小さな傷やちょっとした引っ込みがある場合は、その部分にボンドウッドパテを入れて平坦にして固めます。
色は白タモとラワンがあるので、色が合う方で行います。
その後、一日以上立ってからはみ出している部分を紙ヤスリなどで削って表面を平坦にします。
これで表面の欠けた部分や引っ込んだ部分の補修は終了です。
白木下駄下駄の場合は、トノコを塗ると良さそうですがそこまではしておりません。
そのままにしてます。
下駄の塗料が剥がれた部分を塗料を塗って補修する
黒塗りや木目焼き、鎌倉彫など色が付いている下駄は、長く履いているとぶつけたりしてどうしても表面の色が剥がれて白木の部分が見えるようになります。
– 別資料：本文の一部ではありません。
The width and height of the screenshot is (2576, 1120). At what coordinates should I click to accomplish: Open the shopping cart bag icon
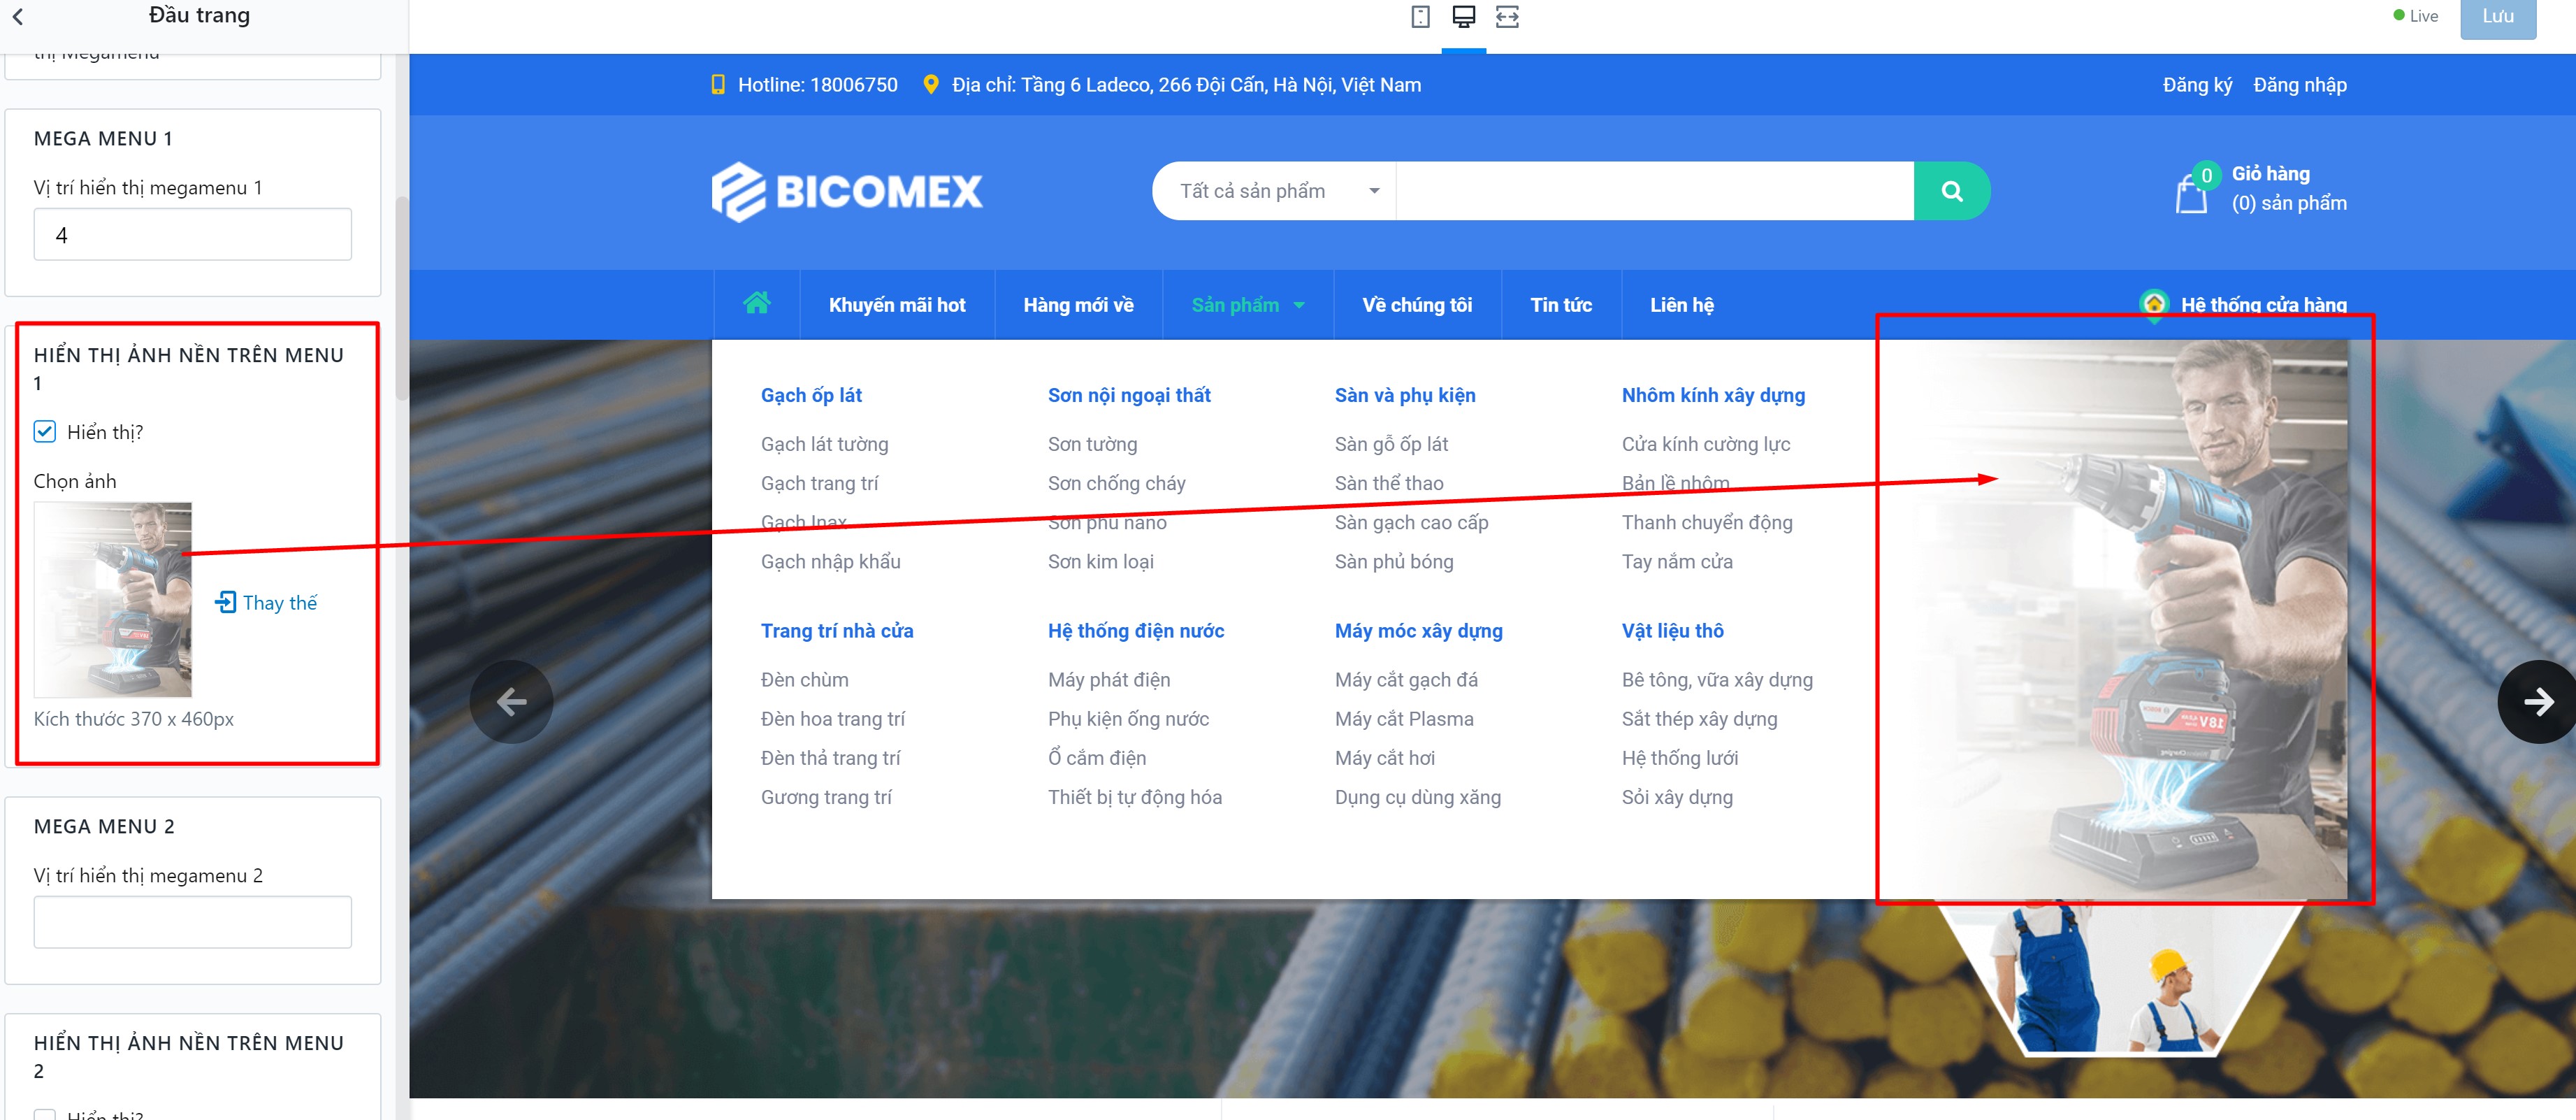[2191, 193]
見た目が良くなくなり、剥がれが広がってくるので、それを止めるためにも同じ様な色を塗ります。そうなる部分は下駄の角の部分やつま先側、下駄の裏側などが多いです。これから紹介する私が使っている補修剤はホームセンターで見つけた物です。
板目焼き下駄は、同じ色になるように、「住まいのマニキュア」のダークブラウンや焦げ茶を塗ります。
黒塗下駄は、黒い塗料を塗ります。
一番簡単なのはマジックインキです。ただし艶が無く、色落ちもします。
これよりもいいのは、「チョット塗りtouchup PAINT 小傷補修用筆付ペイント」で色を付けます。これは小筆がキャップ側に付いてますので、手軽に塗ることが出来ます。
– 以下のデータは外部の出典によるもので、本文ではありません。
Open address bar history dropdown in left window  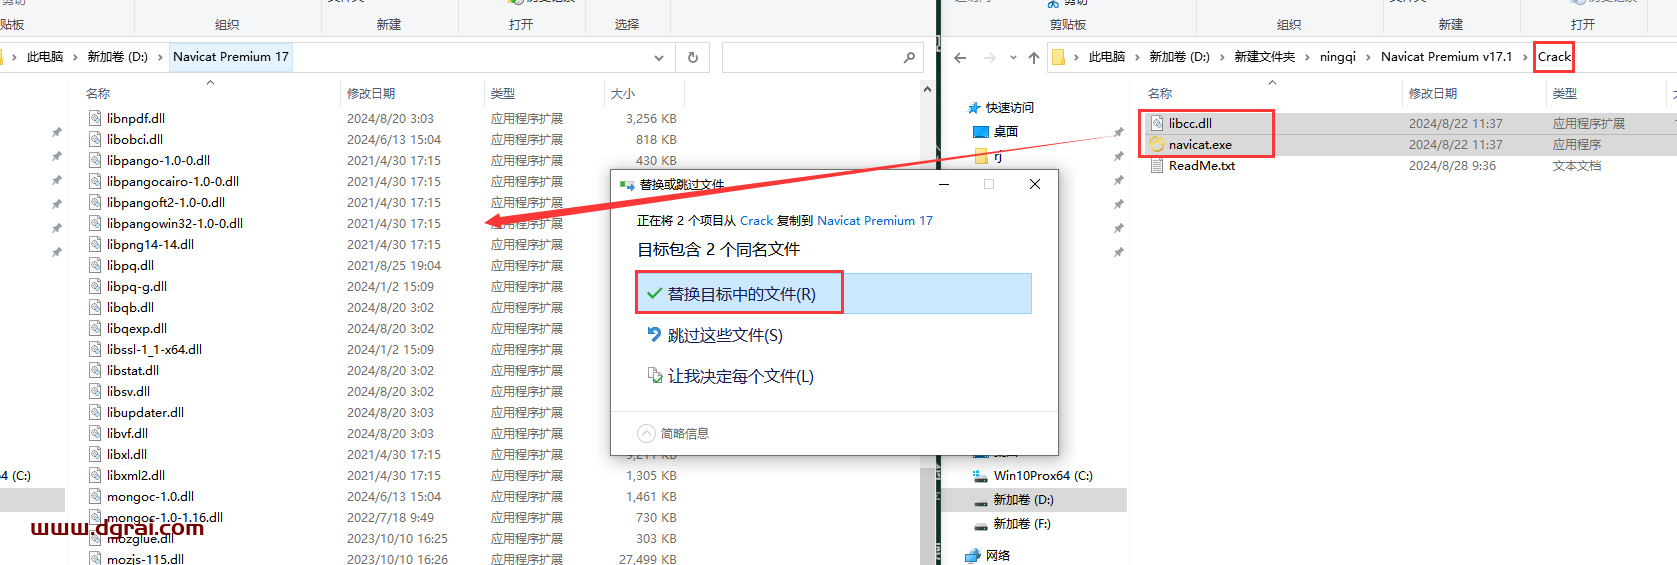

本格的に塗料を塗る時は、「カシュー油性漆塗料」を使用しております。これの黒を塗ります。
鎌倉彫下駄は、色に応じた、「カシュー油性漆塗料」を塗ります。色が合わない場合は、色を混ぜて作り塗ります。他にも木部塗料はたくさんあると思いますが、この塗料は艶があるので、私はこれを使ってます。漆塗料なので漆負けする方には良くないかもしれません。また、艶無しの塗料がよい方は艶のない他の塗料を選んで下さい。
下駄の補修の仕方や補修材料などを説明しましたが、カシュー油性塗料一個の価格がたしか7~800円くらいして、補修に塗る量が少なく、私の場合は塗料は少ししか減っておりません。コストパフォーマンスを考えると、ここまでする必要があるかどうかの価値観はその方の考え方次第で、それならそのまま下駄を履きつぶして補修する費用を次の下駄の購入に当てた方が良いという方もいると思います。